Crown casino, where the restaurant fronted by celebrity chef Heston Blumenthal is based,  paid $1.97 million a year in licensing fees for the restaurant's intellectual property, while consistent wage abuses were going on in the background, reports say.

The underpayment appears to have been occurring ever since the restaurant opened back in 2015.

A creditors' report allegedly shows Crown was effectively in a joint venture with the company that owned the restaurant, Tipsy Cake.

Crown set up the “blueprint” for engaging staff initially, but the casino was not involved in the ongoing payment of workers.

However, that blueprint was “applied over several years and resulted in the underpayment of employee wages”, the report says.

But still, the daily takings of the restaurant were deposited into a Crown bank account, and he casino charged Dinner by Heston rent of just $1 a year.

Crown paid the large licensing fee to Bacon and Egg Ice Cream Limited, a company related to Tipsy Cake, which is based in the tax haven of Nevis and provides no information about its ownership.

Crown Melbourne has now terminated the lease of the high-profile eatery.

Crown says Tipsy Cake “was a tenant of Crown”, and was “responsible for its own operations and employed its own staff”.

“Tipsy Cake has asked the court to appoint a liquidator, on the basis that it is insolvent.
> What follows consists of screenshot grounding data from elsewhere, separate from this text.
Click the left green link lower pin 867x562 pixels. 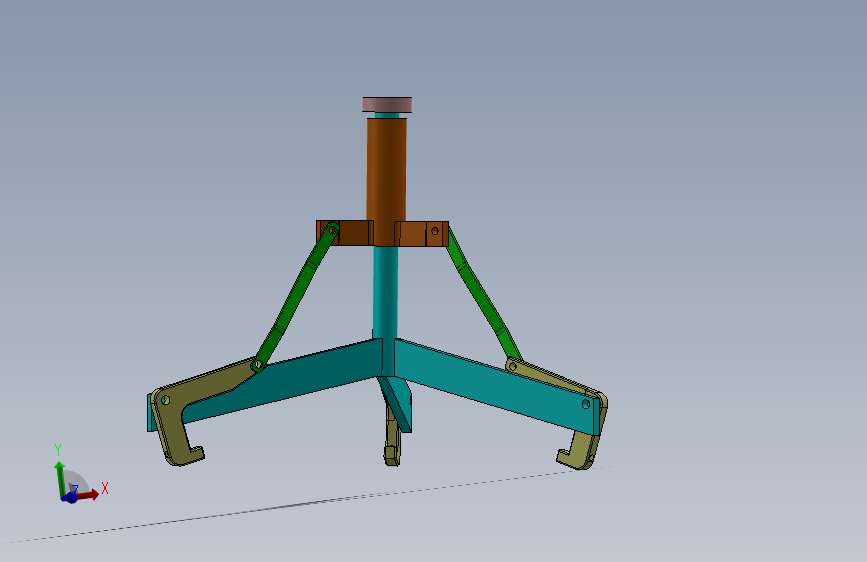[x=258, y=365]
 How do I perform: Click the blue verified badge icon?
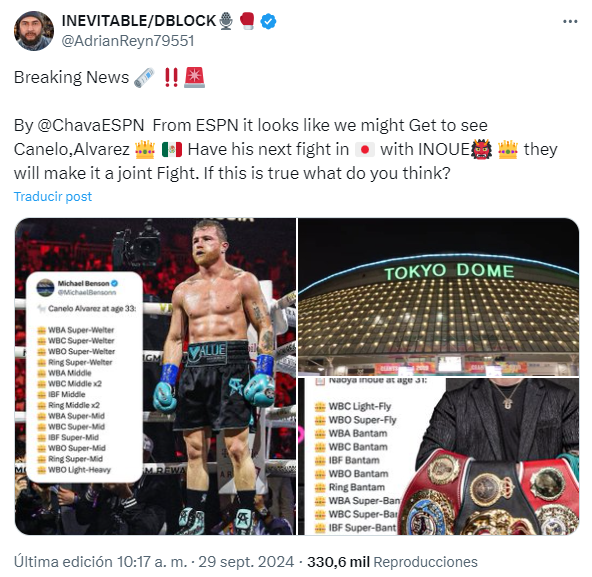[x=268, y=21]
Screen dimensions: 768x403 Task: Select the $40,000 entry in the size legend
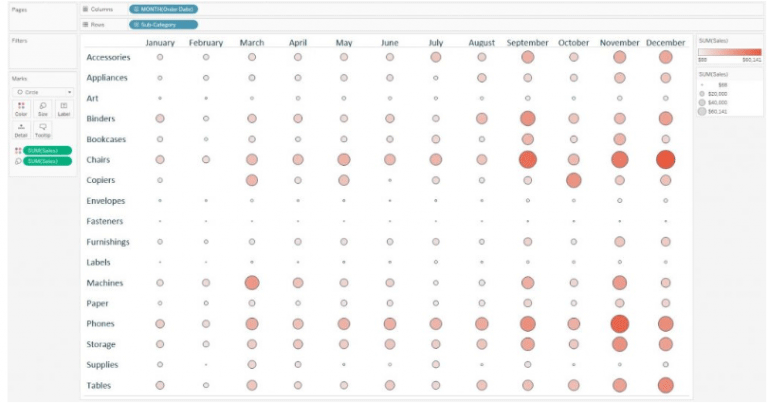716,102
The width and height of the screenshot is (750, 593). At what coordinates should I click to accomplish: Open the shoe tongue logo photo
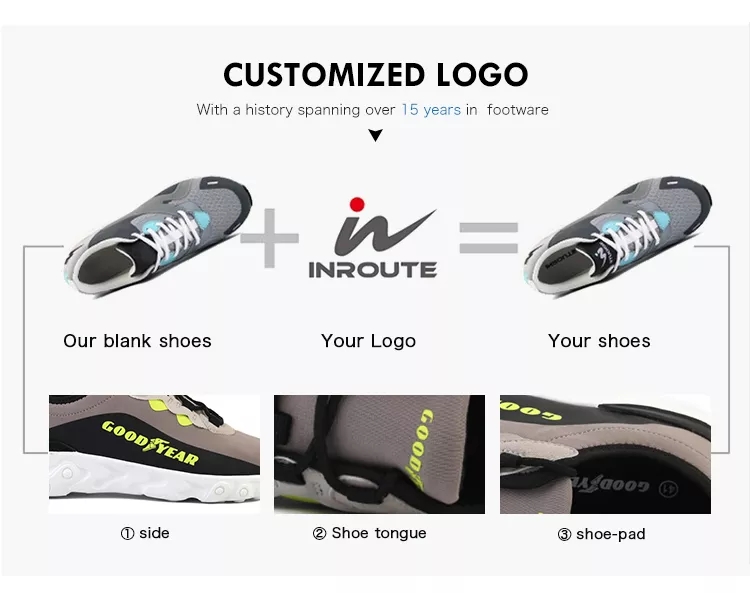point(379,454)
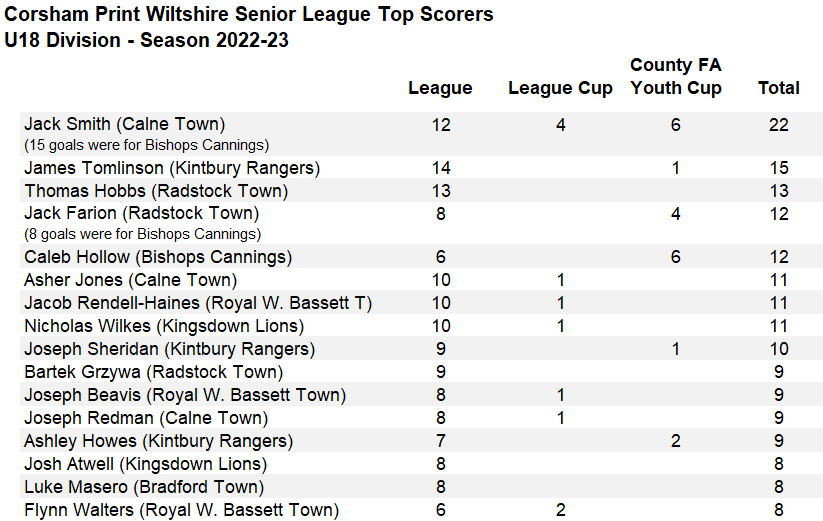
Task: Select Luke Masero (Bradford Town) row
Action: point(144,487)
In these circumstances, Crown has taken steps to bring the tenancy to an end. As the winding-up application is now before the court, Crown will not be making any further comment concerning the liquidator’s appointment,” the spokeswoman said.

The wage underpayments were originally exposed in late 2018 by a Sunday Age investigation.

Tipsy Cake appointed provisional liquidators just days after it missed a deadline with the Fair Work Ombudsman to pay staff the millions it owed them.

Liquidators BRI Ferrier say in the creditors' report that the sum of $4.47 million owed to workers at Dinner by Heston is “in reality” understated by an “unknown factor”.

This is because the process to calculate what each worker is owed is ongoing.

The estimates so far only cover the restaurant's four years of operation, totalling at least $4.044 million in historic underpayments and $435,000 in accrued entitlements related to the closing of the business.

United Workers Union national president Jo-anne Schofield has slammed Crown for its complicity in the “shocking exploitation of workers on its premises”.

“Despite wage theft in the order of $4.5 million, Crown continued backing Dinner By Heston through a cosy joint venture that saw them pay rent of only $1 a year. Meanwhile, hospitality workers are owed up to $35,000, after working 80- to 90-hour weeks,” she said.

“We have requested that Crown repay all unpaid wages and entitlements owed to our members – and offer employment to these members, as well as sponsoring those who are on temporary visas.”

The $4.5 million owed to Dinner by Heston staff is obviously a high figure, but pales next to the $7.8 million paid back by Made Establishment, George Calomabris’ multi-venue restaurant business, and the estimated $10 million owed by the even larger Rockpool Dining Group, fronted by Neil Perry.